◆ Gestellte Aufgaben:
a. Fasse den Textauszug über die Kritik von PV Austria in zwei Sätzen zusammen.
b. Welche Funktion hat Herbert Paierl laut dem Textauszug über die Kritik von PV Austria?
c. Schreibe den Textauszug über die Kritik von PV Austria im Anschluss an seinen letzten Satz weiter.

◆ Ausgewählter Textauszug:
PV Austria: „Unterirdische Aktion"

Als „völlig unerklärlich, unbrauchbar sowie unterirdisch" bezeichnet Herbert Paierl, Vorstandsvorsitzender des Bundesverbands Photovoltaic Austria die Entscheidung des Ministerrats. Die Aktion würde „in keinster Weise" dabei helfen, leistbaren Strom zu garantieren.

„Bundeskanzler Nehammer verkennt die Situation, denn der einzige Garant für günstigen Strom ist der Ausbau der Erneuerbaren, der nun neuerlich behindert wird. Für jeden Schritt nach vorne gehen wir zwei nach hinten. Anstatt alles daran zu setzen, die Erneuerbaren auszubauen und die fossile Stromerzeugung aus dem Strommix zu drängen, wird die grüne Stromproduktion belastet", zeigt sich Paierl empört über die geplante Maßnahme und fügt hinzu: „Völlig ungeheuerlich ist, dass fossile Energieträger nicht stärker belastet werden sollen."

◆ Vorliegende Daten:

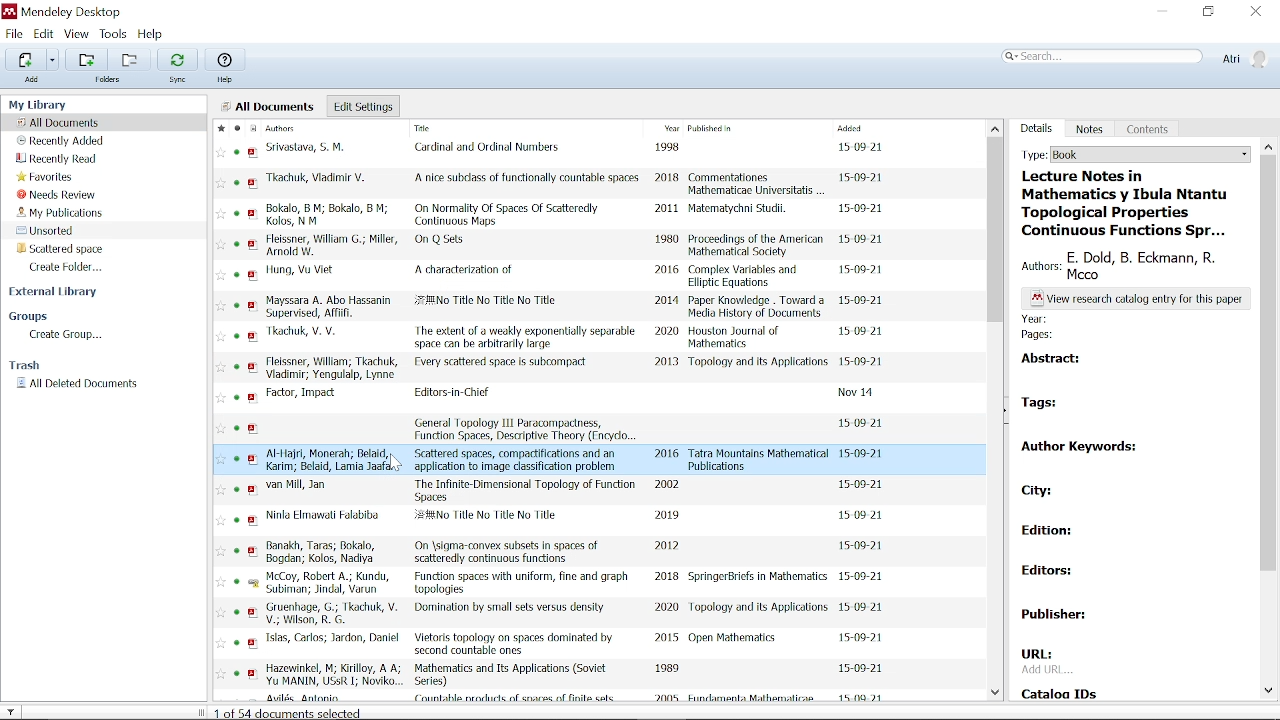 The height and width of the screenshot is (720, 1280). Describe the element at coordinates (862, 485) in the screenshot. I see `date` at that location.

◆ Lösungen je Aufgabe:
a. Herbert Paierl, Vorstandsvorsitzender des Bundesverbands Photovoltaic Austria, bezeichnet die Entscheidung des Ministerrats als völlig unerklärlich, unbrauchbar und unterirdisch, da sie in keiner Weise helfe, leistbaren Strom zu garantieren. Er wirft Bundeskanzler Nehammer vor, die Situation zu verkennen, weil nur der Ausbau der Erneuerbaren günstigen Strom sichere, und kritisiert, dass die grüne Stromproduktion belastet werde, fossile Energieträger dagegen nicht stärker.

b. Er ist Vorstandsvorsitzender des Bundesverbands Photovoltaic Austria.

c.
Auf der einen Seite werde der Ausbau der Erneuerbaren gefördert, auf der anderen Seite aber Projekte ab 1 Megawatt zur Kassa gebeten, wie Photovoltaic Austria kritisiert. Das betreffe nicht nur die großen Energieversorger, sondern auch KMUs. Bis dato habe man sich als Verband nicht zur Abschöpfung der erneuerbaren Stromproduzenten geäußert – sei es doch eine wichtige Maßnahme, um sozial ausgewogen zu bleiben.

Herbert Paierl, PV Austria
Herbert Paierl, Vorstandsvorsitzender des Bundesverbands Photovoltaic Austria - © Privat

Die angekündigte weitere Verschärfung sei jedoch nicht mehr einfach so hinzunehmen, zumal die Unternehmen die Einnahmen benötigen würden, um wieder in neue Projekte investieren zu können. „Bitte keine Spiegelfechterei und politischer Aktionismus, der an anderer Stelle richtiger platziert wäre. Denn die Verursacher des hohen Strompreises sind die Fossilen, die es aus dem Strommix raus zu drängen gilt", fordert Paierl.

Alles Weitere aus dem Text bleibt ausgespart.